Sur Canal+, c’est un tout autre monde qui s’ouvre avec « Gomorra : Les Origines », dont les deux premiers épisodes sont diffusés à partir de 21h06. La série remonte à Naples en 1977 et raconte la jeunesse de Pietro Savastano, bien avant qu’il ne devienne le puissant parrain découvert dans « Gomorra ». À 16 ans, Pietro traîne dans les rues de Secondigliano, fasciné par Angelo « la Sirène », petit caïd qu’il rêve d’impressionner. Marco D’Amore, l’inoubliable Ciro de la série originale, passe cette fois derrière la caméra pour raconter la naissance d’un gangster.
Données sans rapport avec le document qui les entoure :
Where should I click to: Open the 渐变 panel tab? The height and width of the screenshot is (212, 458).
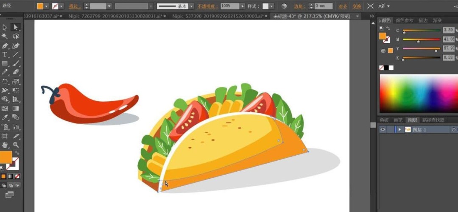(x=437, y=20)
Pour ceux qui avaient suivi les cinq saisons de « Gomorra », le retour vaut vraiment le détour ; les autres peuvent parfaitement entrer dans l’histoire par cette porte puisque tout commence ici.
TF1 mise de son côté sur une valeur sûre avec un inédit de « Camping Paradis ». Dans « Pâtisserie au Paradis », Tom accueille Rémi Belin, un pâtissier confronté à des difficultés financières qui envisage de vendre sa boutique sans prévenir sa fille. Celle-ci rêve justement d’embrasser le même métier que lui. Ajoutez une ancienne petite amie de Xavier qui s’intéresse finalement beaucoup plus à Tom, quelques tensions sentimentales et monsieur Parizot au milieu de tout cela : la recette ne révolutionnera pas la télévision française, mais elle devrait remplir sans difficulté sa mission de comédie familiale du lundi soir.
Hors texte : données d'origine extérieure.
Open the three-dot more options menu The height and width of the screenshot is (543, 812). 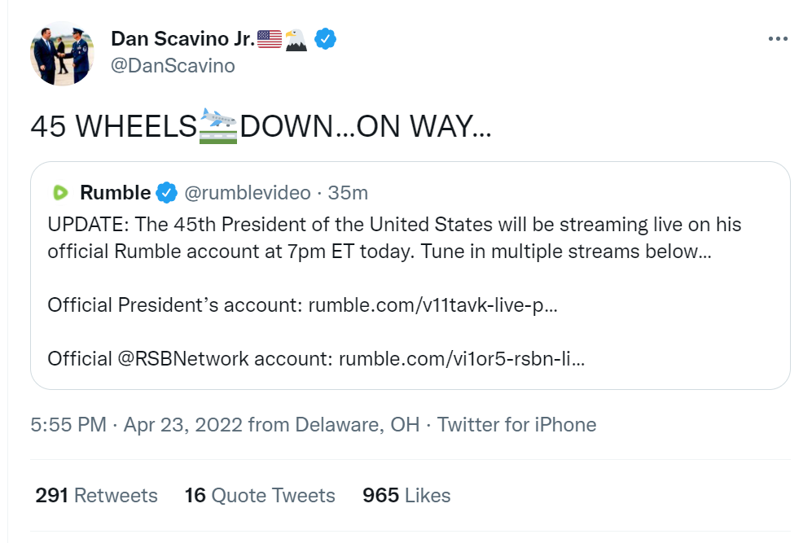coord(778,39)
France 2 poursuit pour sa part la saison 2 d’« Enquêtes au paradis » avec « Noces empoisonnées ». Le mariage de Glenn et Daisy tourne court lorsqu’une femme inconnue des invités s’effondre en pleine cérémonie après avoir prononcé le prénom de Mack. La victime est une ancienne enquêtrice de police qui n’avait manifestement pas complètement raccroché. La série australienne reste dans la veine confortable des polars exotiques : des paysages lumineux, un meurtre suffisamment retors pour tenir cinquante minutes et une enquête qui ne cherche jamais à traumatiser le téléspectateur.
Pour les amateurs de vrai cinéma, Arte propose à 20h55 « Symphonie pour un massacre », superbe film noir de Jacques Deray sorti en 1963. Jean Rochefort y côtoie Charles Vanel, Michel Auclair et Claude Dauphin dans une histoire de truands, de faux billets et de trahisons qui tourne méthodiquement au règlement de comptes. Photographié par Claude Renoir et porté par une musique de Michel Magne, le film n’a pratiquement rien perdu de son élégance. C’est l’autre très bon choix de cette soirée.
Enfin, France 5 prend de l’altitude avec « Les Avions du bout du monde ». Direction les Orcades, au nord de l’Écosse, où le pilote Colin McAllister assure chaque jour les liaisons entre des îles balayées par le vent et régulièrement prisonnières du brouillard. Médecins, enseignants et agriculteurs dépendent de son petit bimoteur pour circuler dans l’archipel. Simple, spectaculaire sans en rajouter et dépaysant : une excellente solution pour ceux qui veulent justement échapper aux grosses machines du prime time.